DIGITAL LIBRARY
IT’S COMPLICATED: ENGINEERING AND DESIGN STUDENTS AND DECISION MAKING AND GENDER CONSTRUCTION IN 2ND LIFE
Wentworth Institute of Technology (UNITED STATES)
About this paper:
Appears in: EDULEARN12 Proceedings
Publication year: 2012
Pages: 5138-5143
ISBN: 978-84-695-3491-5
ISSN: 2340-1117
Conference name: 4th International Conference on Education and New Learning Technologies
Dates: 2-4 July, 2012
Location: Barcelona, Spain
Abstract:
In the 21st Century students and educators can exist beyond the classroom walls and beyond the physical space of their bodies, but how does this impact teaching in higher education? This three-year study examines gender choices and behaviors of students in Second Life (SL), which is a massively multiplayer online game (MMOG). Second Life is a virtual learning and networking tool that impacts collaboration, identity and education for college students on a global level. There is an opportunity to enhance higher education, but there are also drawbacks within this virtual community. Many students chose to use SL educationally by visiting the Sistine Chapel or art installations, while others attempted to use the virtual environment purely as a social networking tool.
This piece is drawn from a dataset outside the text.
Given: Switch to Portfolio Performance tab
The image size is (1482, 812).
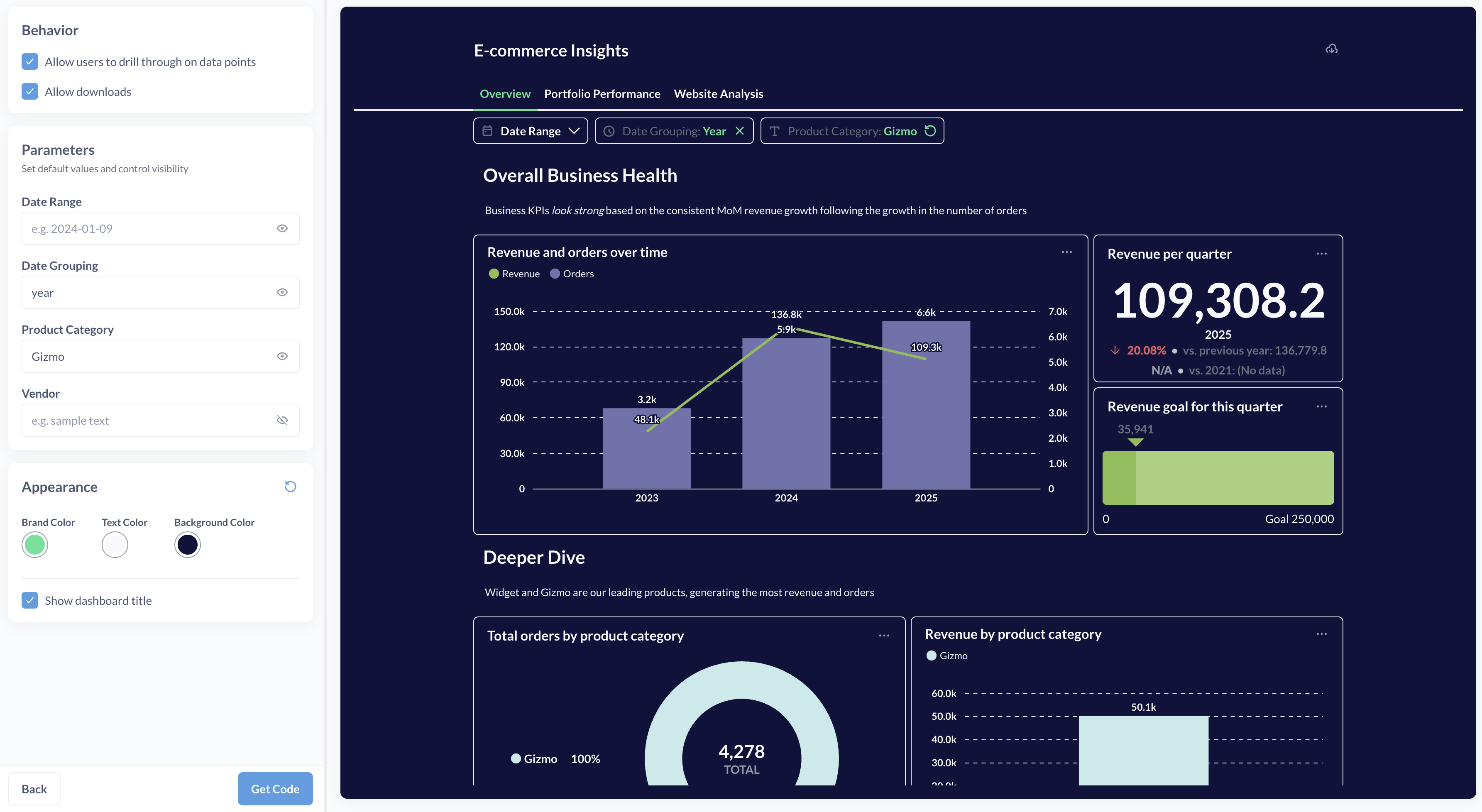Looking at the screenshot, I should [602, 94].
Students participated in surveys and wrote detailed essays chronicling their experiences within the virtual environment. Higher education, globalization and internationalization all use virtual environments to create varied discourse, which can improve product, outcome and image. This study examines the connection to student learning (decision making) in SL and gender identity. If we move beyond our physical bodies or recreate our gender, how is learning impacted? Gender and sexual identity in physical space are becoming more and more difficult to ascertain as technology moves forward creating virtual spaces where gender alliance and sexual identity are in question or even unimportant. In virtual space the digital projection (avatar and chosen environment) is the user’s gender identity, which may or may not reflect the user’s actual gender or sexual preference. If gender is a mute point in virtual space, how is learning impacted? This study focuses on student avatars and the reactions and relations in SL and first life.
Keywords:
Second Life, Higher Education, Gender, Identity, Engineering and Design Students.